PASSAGE FOR REVIEW >>
When a query is potentially used with many different where clauses (typically this sort of queries is used in view definitions, but it may apply to others too) and the search conditions may include columns from joined-in tables, it can be advantageous to specify left joins for most of the join conditions while specifying in the select clause the value from the left-joined table. Performance is gained because only if the value is used as a selection criterium, the left-join will reduce into an inner join, and the left-joined table needs to be searched for the specified value. However if in a call the column is not specified as a selection criterium, the left join needs not be considered when selecting the rows to search through. i.e. the intermediate results are significantly smaller. Of course care must be taken to not turn inner joins that functionally filter unmatched rows into lef-joins.
select cnt.cntJFHillebrandRef, emqt.eqmtID, eqmt.eqmtDescription  
from dbo.Containers cnt
left outer join dbo.EquipmentTypes eqmt on (eqmt.eqmtID = cnt.eqmtID)

PROVIDED RECORDS >>

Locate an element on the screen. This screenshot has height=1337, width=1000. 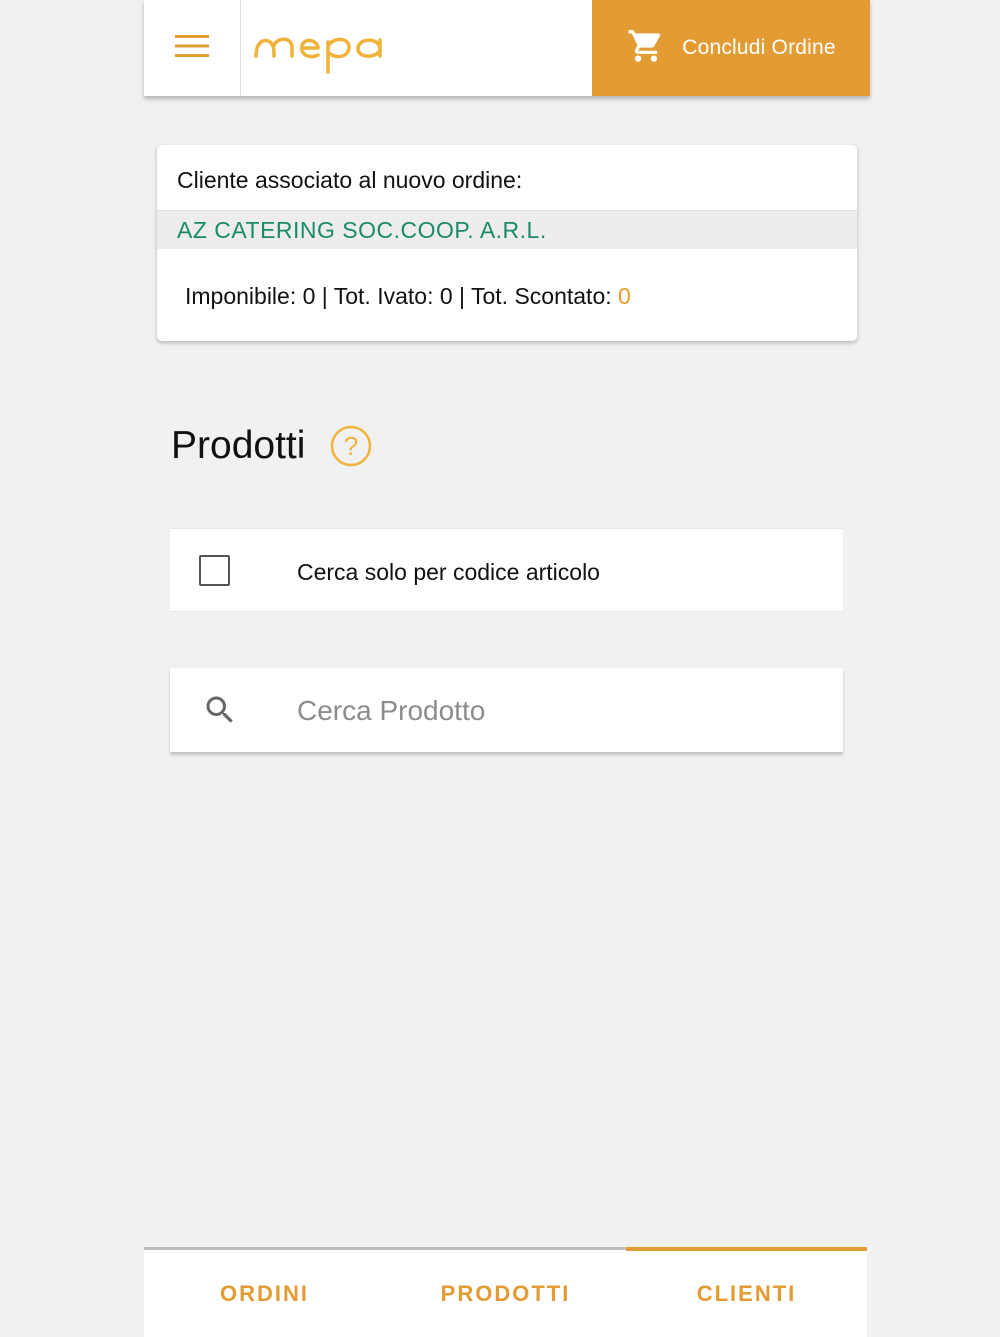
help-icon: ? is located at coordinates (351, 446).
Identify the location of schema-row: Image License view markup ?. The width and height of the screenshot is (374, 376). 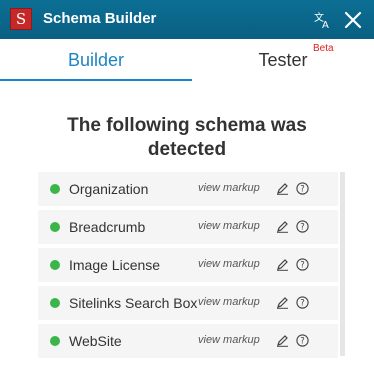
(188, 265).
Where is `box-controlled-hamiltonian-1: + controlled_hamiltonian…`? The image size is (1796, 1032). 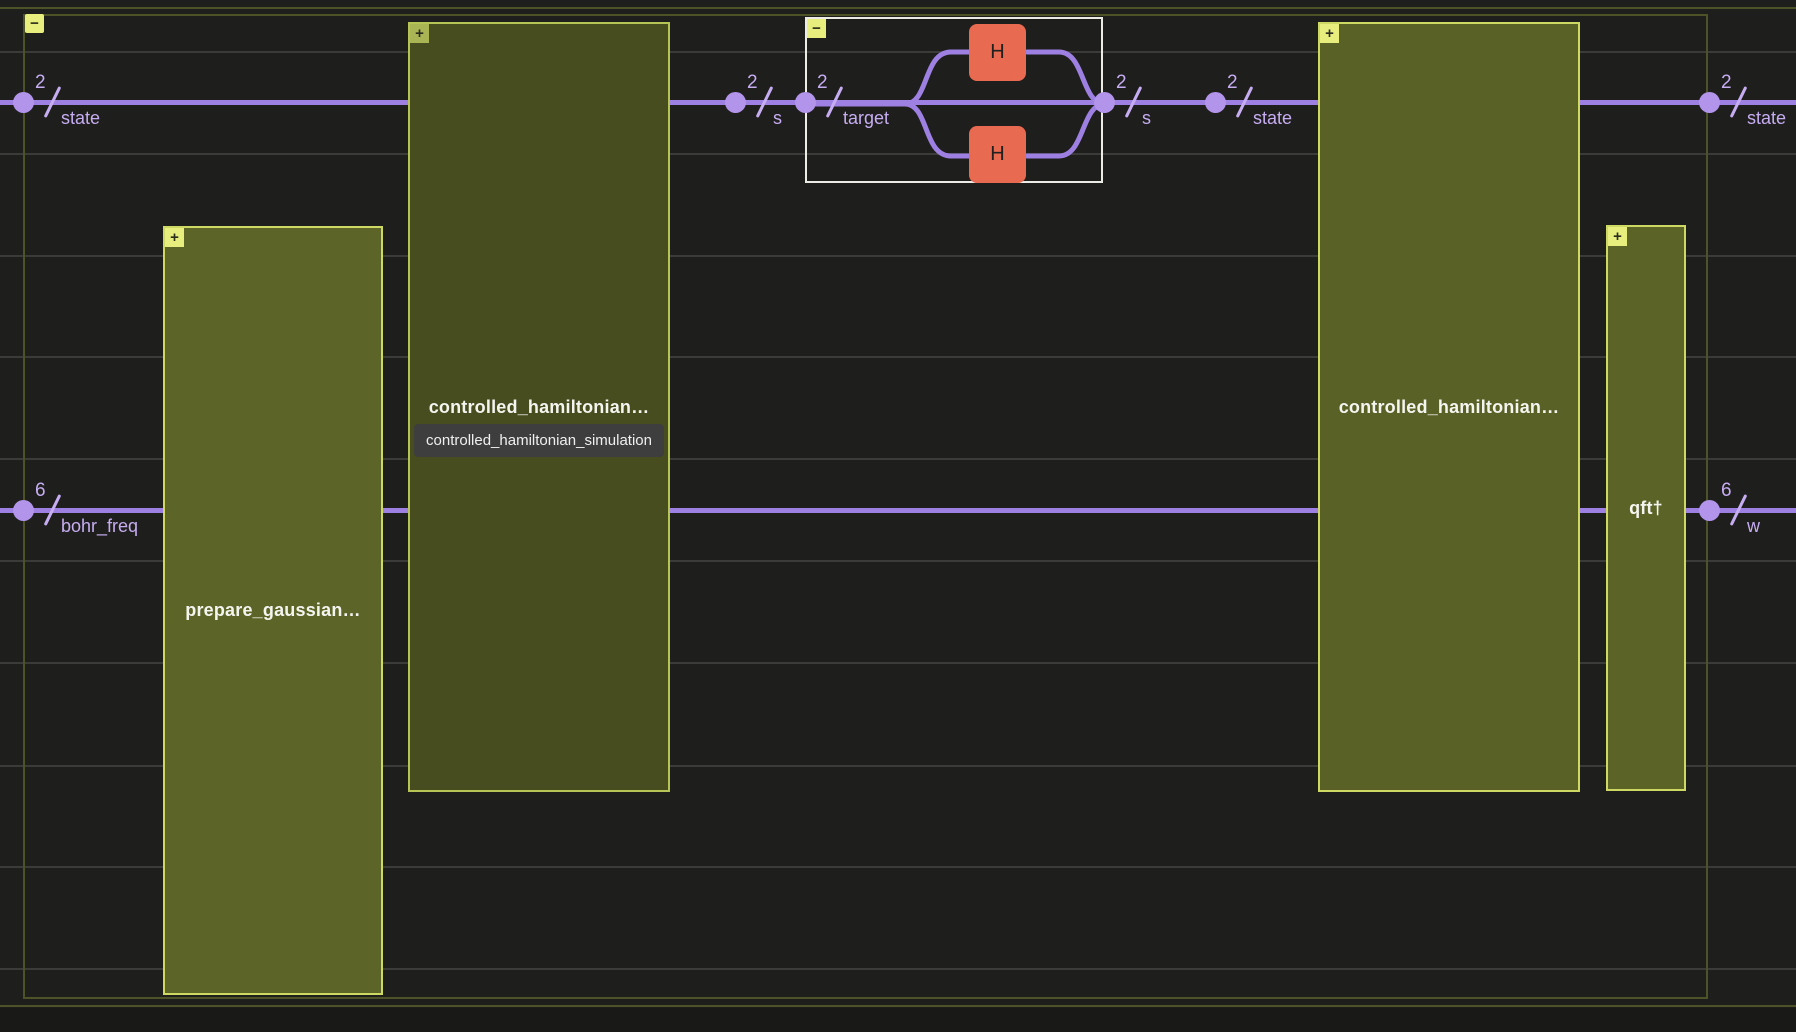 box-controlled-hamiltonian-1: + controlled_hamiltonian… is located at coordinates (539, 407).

INSTRUCTIONS >>
- 1) Decide whether each statement agrees with the passage on left joins. Answer yes or no, and quote the deciding words of the passage.
(a) A left join reduces into an inner join only when the value is used as a selection criterium.
(b) Inner joins that functionally filter unmatched rows can safely be turned into left joins.
(c) The sample query joins dbo.Containers to dbo.EquipmentTypes with an inner join.
- 2) Please output the part of the listing from the line containing "Identify the location" down to the line containing "(188, 265).", both lines included, as a two-column CSV with columns request and answer. Use one row for each request, put each value in one quoted field with line breaks turned into spaces, and leave out the pictures.
The listing is unrelated to the text.

SOLUTIONS BY TASK >>
- 1)
(a) Yes: "only if the value is used as a selection criterium, the left-join will reduce into an inner join"
(b) No: "care must be taken to not turn inner joins that functionally filter unmatched rows into lef-joins"
(c) No: "left outer join dbo.EquipmentTypes eqmt on (eqmt.eqmtID = cnt.eqmtID)"

- 2)
request,answer
"Identify the location of schema-row: Image License view markup ?. The width and height of the screenshot is (374, 376).","(188, 265)."